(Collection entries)
——————

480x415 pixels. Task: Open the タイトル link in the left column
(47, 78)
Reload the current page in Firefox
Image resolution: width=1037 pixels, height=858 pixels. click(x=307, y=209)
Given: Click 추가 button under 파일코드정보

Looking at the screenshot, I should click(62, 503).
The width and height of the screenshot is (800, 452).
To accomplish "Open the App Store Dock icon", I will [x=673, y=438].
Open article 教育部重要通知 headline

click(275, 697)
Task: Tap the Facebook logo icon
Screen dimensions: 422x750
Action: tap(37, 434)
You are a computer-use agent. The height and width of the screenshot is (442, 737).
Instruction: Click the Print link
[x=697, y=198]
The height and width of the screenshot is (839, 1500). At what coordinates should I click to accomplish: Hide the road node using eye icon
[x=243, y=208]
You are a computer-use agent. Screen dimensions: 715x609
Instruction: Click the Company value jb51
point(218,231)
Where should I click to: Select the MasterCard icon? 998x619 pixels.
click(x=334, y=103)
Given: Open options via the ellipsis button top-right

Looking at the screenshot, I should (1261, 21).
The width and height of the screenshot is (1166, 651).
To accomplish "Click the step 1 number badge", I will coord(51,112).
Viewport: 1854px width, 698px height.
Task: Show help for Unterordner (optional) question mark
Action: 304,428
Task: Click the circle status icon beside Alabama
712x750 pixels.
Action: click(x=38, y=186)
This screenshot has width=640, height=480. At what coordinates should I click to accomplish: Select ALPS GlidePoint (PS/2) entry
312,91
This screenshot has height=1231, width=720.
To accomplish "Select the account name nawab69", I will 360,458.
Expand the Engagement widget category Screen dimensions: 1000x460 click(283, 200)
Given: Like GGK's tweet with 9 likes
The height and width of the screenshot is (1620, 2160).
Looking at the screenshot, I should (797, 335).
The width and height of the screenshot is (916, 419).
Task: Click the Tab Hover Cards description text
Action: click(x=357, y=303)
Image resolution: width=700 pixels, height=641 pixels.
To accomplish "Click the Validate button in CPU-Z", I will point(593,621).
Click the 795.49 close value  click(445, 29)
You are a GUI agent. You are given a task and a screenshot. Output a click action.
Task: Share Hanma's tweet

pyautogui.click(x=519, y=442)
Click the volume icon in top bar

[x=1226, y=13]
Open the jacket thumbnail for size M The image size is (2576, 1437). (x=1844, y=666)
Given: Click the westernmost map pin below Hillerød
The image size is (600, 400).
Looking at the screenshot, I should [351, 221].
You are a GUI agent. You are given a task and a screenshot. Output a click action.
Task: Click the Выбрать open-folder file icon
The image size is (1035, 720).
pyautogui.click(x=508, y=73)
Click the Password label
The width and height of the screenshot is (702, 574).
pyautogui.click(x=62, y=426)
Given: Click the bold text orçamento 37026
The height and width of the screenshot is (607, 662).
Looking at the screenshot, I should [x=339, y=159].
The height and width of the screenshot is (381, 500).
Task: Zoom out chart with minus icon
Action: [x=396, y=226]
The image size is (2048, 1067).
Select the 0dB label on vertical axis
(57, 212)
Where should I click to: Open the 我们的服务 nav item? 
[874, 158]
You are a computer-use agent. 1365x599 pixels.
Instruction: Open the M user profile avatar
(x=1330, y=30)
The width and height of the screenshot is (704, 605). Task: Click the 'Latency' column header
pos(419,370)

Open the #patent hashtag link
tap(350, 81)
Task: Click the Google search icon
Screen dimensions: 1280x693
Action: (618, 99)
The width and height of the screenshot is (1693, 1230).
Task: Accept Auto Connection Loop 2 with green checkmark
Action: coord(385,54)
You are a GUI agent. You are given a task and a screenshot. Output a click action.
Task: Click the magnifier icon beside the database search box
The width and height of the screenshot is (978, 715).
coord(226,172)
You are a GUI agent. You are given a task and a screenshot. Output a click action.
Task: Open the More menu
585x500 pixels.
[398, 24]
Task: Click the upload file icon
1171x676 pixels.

——————

Your assignment:
Since only a number is wanted, please say how many lines in the data include the word "search".

Answer to the exercise:
2